> **THINGS TO DO**
**A.** Revise the passage on audio mythology from "Thirty years ago, audio" up to and including "difference in performance.", putting "Expectation bias" in place of "Confirmation bias".
**B.** Continue the passage on audio mythology from the point where it stops.

> **TEXT EXTRACT**

════════════════

What would you buy to get a better sound? And, more importantly, how would you know it had any effect?
Thirty years ago, audio engineer David Clark stood up in front of his peers and described a method he thought would finally put paid to the mythology that permeated their industry. Today, although his method is still the one most specialists trust, audio mythology remains as strong as it ever was. Thanks to the Internet, some of the myths seem to have gained new believers, not least a vocal group who reckon Clark's methodology can't apply to something as subjective as audio appreciation.
Confirmation bias plagues the audio business. The brain is only too ready to accept that making a small change to an audio system – such as plugging in a new cable – results in a perceptible difference in performance.

════════════════

(Item coordinate data)
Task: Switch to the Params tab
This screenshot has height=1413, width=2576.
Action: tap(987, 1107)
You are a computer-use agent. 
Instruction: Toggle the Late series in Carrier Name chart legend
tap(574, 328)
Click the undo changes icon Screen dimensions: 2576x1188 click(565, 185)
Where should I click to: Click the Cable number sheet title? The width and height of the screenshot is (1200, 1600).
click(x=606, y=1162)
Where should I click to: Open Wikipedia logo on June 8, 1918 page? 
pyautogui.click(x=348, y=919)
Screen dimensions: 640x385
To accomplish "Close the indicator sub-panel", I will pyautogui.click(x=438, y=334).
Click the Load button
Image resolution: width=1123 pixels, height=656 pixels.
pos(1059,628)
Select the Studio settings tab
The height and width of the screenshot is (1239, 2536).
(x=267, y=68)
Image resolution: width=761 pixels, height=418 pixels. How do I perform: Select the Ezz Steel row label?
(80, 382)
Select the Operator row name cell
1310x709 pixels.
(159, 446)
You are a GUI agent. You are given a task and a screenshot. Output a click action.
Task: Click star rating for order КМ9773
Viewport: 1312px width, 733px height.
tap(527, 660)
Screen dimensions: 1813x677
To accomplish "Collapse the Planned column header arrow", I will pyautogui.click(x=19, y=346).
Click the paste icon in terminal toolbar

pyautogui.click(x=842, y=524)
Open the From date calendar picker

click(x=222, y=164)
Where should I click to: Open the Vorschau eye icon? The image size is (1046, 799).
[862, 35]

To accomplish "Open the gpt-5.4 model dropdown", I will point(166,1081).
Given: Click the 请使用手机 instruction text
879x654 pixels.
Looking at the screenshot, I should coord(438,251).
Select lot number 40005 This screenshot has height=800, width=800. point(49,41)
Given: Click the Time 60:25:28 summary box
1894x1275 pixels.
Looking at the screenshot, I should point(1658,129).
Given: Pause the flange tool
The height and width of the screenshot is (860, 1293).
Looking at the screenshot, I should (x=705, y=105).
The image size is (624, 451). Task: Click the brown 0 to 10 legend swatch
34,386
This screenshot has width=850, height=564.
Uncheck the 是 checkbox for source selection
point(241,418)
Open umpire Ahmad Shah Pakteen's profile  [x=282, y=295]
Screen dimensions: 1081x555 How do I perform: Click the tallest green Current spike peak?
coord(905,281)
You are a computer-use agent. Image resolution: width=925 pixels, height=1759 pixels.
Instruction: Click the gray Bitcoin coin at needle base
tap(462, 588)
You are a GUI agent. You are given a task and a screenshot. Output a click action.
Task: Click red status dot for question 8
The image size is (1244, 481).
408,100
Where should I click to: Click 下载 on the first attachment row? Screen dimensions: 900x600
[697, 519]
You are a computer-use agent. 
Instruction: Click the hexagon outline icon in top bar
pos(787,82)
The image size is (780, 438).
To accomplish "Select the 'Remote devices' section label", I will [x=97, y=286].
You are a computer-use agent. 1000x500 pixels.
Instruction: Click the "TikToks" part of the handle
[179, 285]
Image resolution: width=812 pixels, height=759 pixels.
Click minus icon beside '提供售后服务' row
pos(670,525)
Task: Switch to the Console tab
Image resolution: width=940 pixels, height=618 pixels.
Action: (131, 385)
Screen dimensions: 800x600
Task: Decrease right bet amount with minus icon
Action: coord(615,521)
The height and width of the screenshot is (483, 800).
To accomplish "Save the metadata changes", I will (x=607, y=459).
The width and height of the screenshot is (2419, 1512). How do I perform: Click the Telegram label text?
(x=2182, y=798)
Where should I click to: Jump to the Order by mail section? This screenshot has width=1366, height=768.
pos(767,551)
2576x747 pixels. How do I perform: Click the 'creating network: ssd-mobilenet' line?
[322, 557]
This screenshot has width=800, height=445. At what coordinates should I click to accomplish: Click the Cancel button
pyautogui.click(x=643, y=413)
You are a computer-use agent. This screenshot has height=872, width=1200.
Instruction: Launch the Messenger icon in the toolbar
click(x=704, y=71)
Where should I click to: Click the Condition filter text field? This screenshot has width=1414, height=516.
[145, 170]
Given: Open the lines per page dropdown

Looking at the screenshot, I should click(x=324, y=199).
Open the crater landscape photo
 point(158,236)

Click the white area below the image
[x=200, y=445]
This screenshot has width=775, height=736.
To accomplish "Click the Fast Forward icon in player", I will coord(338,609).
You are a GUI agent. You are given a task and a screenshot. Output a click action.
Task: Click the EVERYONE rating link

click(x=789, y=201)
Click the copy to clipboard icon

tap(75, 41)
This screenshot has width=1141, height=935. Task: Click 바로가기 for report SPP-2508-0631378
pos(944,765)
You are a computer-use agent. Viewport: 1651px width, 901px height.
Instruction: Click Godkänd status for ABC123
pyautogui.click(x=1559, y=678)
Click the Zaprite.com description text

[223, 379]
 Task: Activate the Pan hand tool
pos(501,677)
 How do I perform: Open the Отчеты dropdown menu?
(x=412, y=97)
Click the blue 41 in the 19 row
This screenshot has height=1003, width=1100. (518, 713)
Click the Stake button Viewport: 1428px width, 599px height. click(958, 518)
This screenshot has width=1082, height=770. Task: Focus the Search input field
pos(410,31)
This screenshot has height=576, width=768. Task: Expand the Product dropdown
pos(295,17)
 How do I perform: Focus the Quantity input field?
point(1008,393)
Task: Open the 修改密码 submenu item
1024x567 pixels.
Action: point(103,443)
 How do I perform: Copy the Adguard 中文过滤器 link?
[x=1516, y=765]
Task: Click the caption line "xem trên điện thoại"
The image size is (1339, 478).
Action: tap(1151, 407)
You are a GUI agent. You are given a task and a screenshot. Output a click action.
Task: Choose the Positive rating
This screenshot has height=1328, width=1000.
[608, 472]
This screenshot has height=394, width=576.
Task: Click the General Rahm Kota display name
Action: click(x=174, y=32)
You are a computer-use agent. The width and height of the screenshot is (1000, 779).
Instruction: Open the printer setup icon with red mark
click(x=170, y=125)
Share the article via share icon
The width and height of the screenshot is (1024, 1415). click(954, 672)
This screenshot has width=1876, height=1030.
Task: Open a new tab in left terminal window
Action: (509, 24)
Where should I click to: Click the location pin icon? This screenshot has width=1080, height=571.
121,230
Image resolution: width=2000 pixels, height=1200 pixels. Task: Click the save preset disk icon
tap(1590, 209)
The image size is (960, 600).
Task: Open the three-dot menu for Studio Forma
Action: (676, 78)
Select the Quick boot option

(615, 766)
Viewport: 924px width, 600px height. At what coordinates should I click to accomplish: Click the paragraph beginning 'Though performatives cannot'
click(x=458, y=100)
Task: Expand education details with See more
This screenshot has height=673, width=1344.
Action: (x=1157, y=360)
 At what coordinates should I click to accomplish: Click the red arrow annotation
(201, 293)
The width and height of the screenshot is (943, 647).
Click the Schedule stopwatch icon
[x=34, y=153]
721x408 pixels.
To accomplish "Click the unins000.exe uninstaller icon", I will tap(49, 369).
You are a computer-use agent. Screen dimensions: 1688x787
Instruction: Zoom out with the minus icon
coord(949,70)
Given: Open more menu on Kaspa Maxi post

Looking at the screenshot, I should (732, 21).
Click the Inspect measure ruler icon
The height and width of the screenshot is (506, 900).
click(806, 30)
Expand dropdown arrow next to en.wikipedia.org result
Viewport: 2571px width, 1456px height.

════════════════

> **ANSWERS FOR THIS EXERCISE**
**A.**
Thirty years ago, audio engineer David Clark stood up in front of his peers and described a method he thought would finally put paid to the mythology that permeated their industry. Today, although his method is still the one most specialists trust, audio mythology remains as strong as it ever was. Thanks to the Internet, some of the myths seem to have gained new believers, not least a vocal group who reckon Clark's methodology can't apply to something as subjective as audio appreciation.
Expectation bias plagues the audio business. The brain is only too ready to accept that making a small change to an audio system – such as plugging in a new cable – results in a perceptible difference in performance.

**B.**
James Johnston, consultant and former chief scientist at DTS, explained the problem at an Audio Myths panel at the Audio Engineering Society conference two years ago. He described an experiment he once ran: 'I put a big switch inside the box, but all it did was make a loud noise. It would just go 'clack-clack'. I labelled one side 'tube' and the other 'transistor'.'
As an additional prop for the experiment, Johnston rescued a valve amplifier from a bin: it worked just enough to make the valve glow. But that was all it had to do as it would never again be connected to any audio. 'When I ran the test, audiophiles almost unanimously liked the tube amp. Double-Es [electrical engineers] liked the transistor. One, who didn't have a preference, went up to the switch box, listened for a while then turned to me and said 'smartass'.'
The A/B/X approach developed by Clark was designed to correct the problem of the results meeting expectations when they should not. The concept is not very different from Johnston's setup. The subject sits in front of the machine and plays with three buttons – 'A' selects the first sound source; 'B' the second; and 'X' picks one at random. The first two buttons let the user become familiar with the sources. The 'X' applies the test: the subject has to work out which is which.
Ten years after Clark made his proposal, Stanley Lipshitz presented at the Audio Engineering Society's conference: 'It is my experience that, in the spotlight of blind comparative listening, many subtle audible differences are heard for what they are – rather subtle – whereas without such controls they often become exaggerated.
'Specialist audio cables, for example, have'become big business based on good advertising, good reviews and poor or non-existent science,' Lipshitz added.
Simply using an A/B/X console does not guarantee a fully blind test, however. In some experiments, the clunk that selected one source was louder: subjects suddenly became very good at telling the sources apart.
Although A/B/X tests need not have a time limit, one criticism levelled at them is that listeners are not necessarily equal. Familiarity counts for a lot.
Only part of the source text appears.